Friday, 10 February 2012

It's not his fault. He was angry

‘You are coming to Dad’s this weekend, aren’t you?’
His sister shakes her head.  ‘I’ll come when he apologises.’
‘C’mon!’ He raises his voice in frustration. ‘Get over it, for goodness sake!’
‘Did you hear what he said to me? All the abuse, the swearing, the slurs and insults?’
‘Yea, I heard. But it’s not his fault. He was angry. Just forget it.’

Pardon? It’s not his fault! Since when is bad behaviour excused on the grounds of emotions being out of control? Who owns those emotions? Do our emotions serve us or do we obey our emotions.

Today one can be sued if the thief hurts himself while breaking into your house. We expect insurance companies or someone to cover our loss if we break something, lose it, or drop it the ocean. What happened to personal accountability?

Sometimes it seems most of our society believes–
  • ·         Verbal anger is all right if one is angry or drunk
  • ·         Belting your spouse is the victim’s fault because they caused the anger
  • ·         Hitting a cyclist in your car should be excused cause you didn’t realise you were over the blood alcohol limit
  • ·         Aborting a baby is okay because the mother has a life to lead. (As if the baby doesn’t)
  • ·         Telling lies is acceptable, even in parliament, if you’re sure you won’t be caught.

Then we perpetuate the problem by over protecting our kids so they can’t get hurt. As a result, they never learn how to look after themselves. They don’t get an opportunity to practice personal responsibility.

The other basic drive of this generation is ‘if it feels good, do it!’ So our youth are addicted to drugs and trapped by alcohol and nicotine. Immorality is the accepted norm.

What will be the final outcome? Somewhere our society will experience the harvest of this folly.

 Go with me to 2020. Let’s peek into the life of Authur Average. Arthur is a good bloke. He finished school and has a steady job. He’s lived with a couple of girls but now he’s moved on and it sharing a unit with a couple of guys and girls. He’s stable. Recently he had a crash on his motorised skateboard on the way to work. He spent a day in hospital. They took blood tests as a precaution.

Arthur didn’t give it a thought at the time. Now he stands looking at the letter. His hand shakes. His eyes skim to the name on the top of the letter. Yes it’s him. The DNA police have caught him.

          Dear Mr Average
          Your recent blood test identified your DNA. Our computer cross                           references identify your children as listed below. It is your responsibility to financial support your children until they are sixteen years of age.

Oh, no! Arthur is being held accountable! The things done in secret are bought into the light. He is being forced to face the consequences of his behaviour.

I know another young man that won’t accept responsibility for his own bills.

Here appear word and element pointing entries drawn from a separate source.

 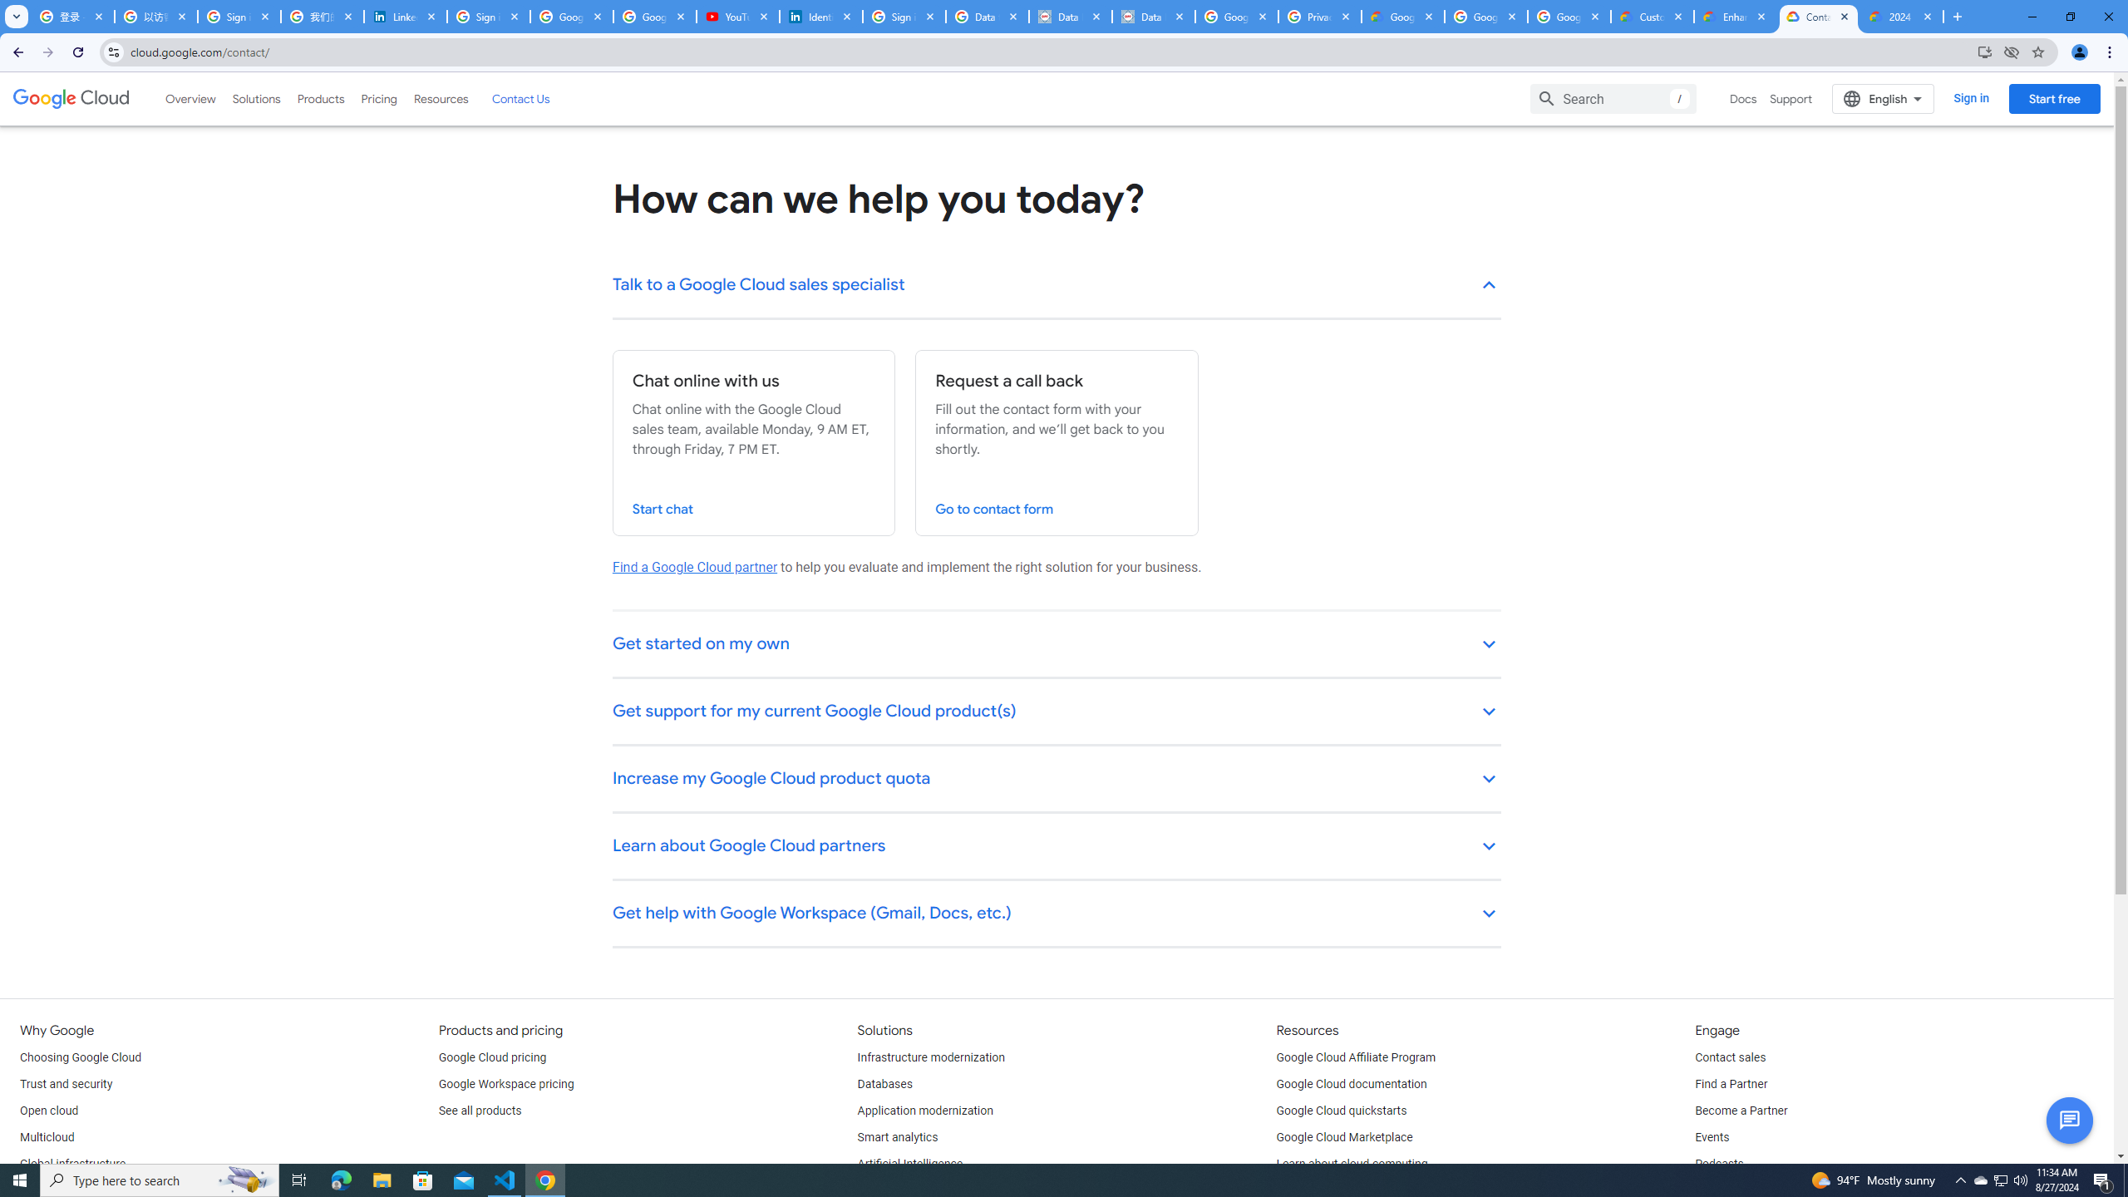 What do you see at coordinates (695, 566) in the screenshot?
I see `'Find a Google Cloud partner'` at bounding box center [695, 566].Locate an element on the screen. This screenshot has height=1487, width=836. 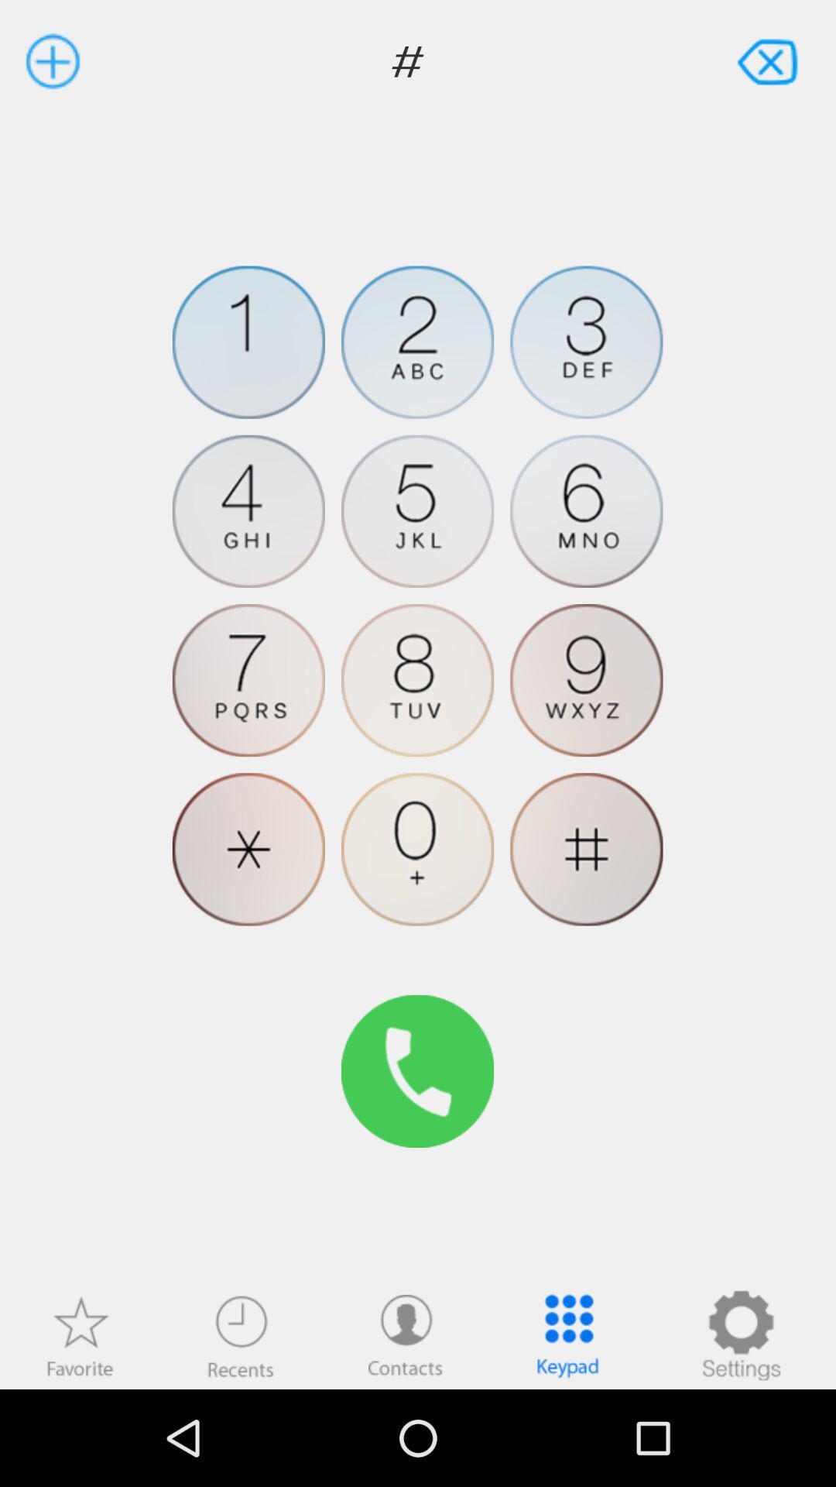
the dialpad icon is located at coordinates (568, 1428).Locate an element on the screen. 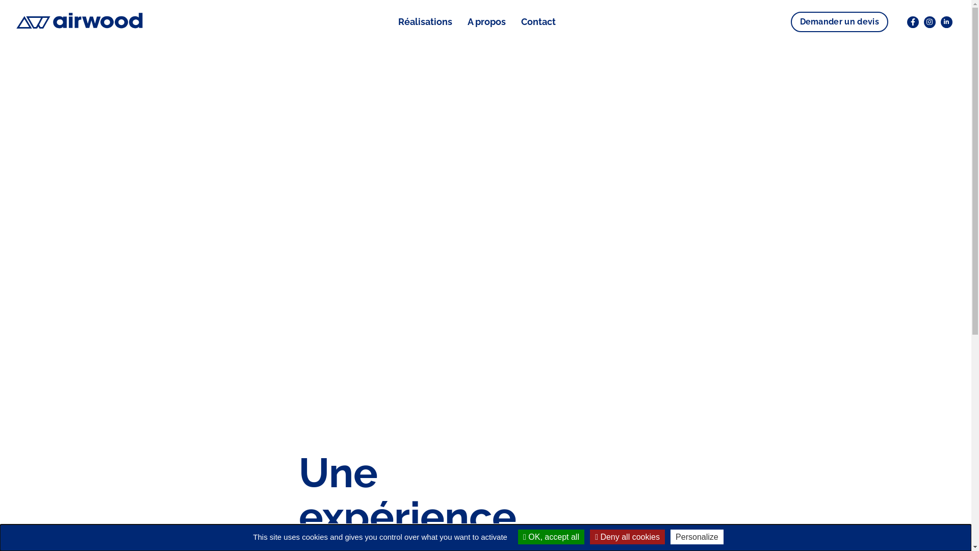 The image size is (979, 551). 'OK, accept all' is located at coordinates (550, 536).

His says the world is going to end anyway, so why pay them now?

How can we change the trend? The same way we eat an elephant – one mouthful at a time. Start with you and your household. Take responsibility for all your behaviour. Don't blame shift. Don't use excuses. No more denial. Once you take ownership of all your actions and accept responsibility for the outcomes, your life will be transformed. Its called freedom! You will be in control of your life!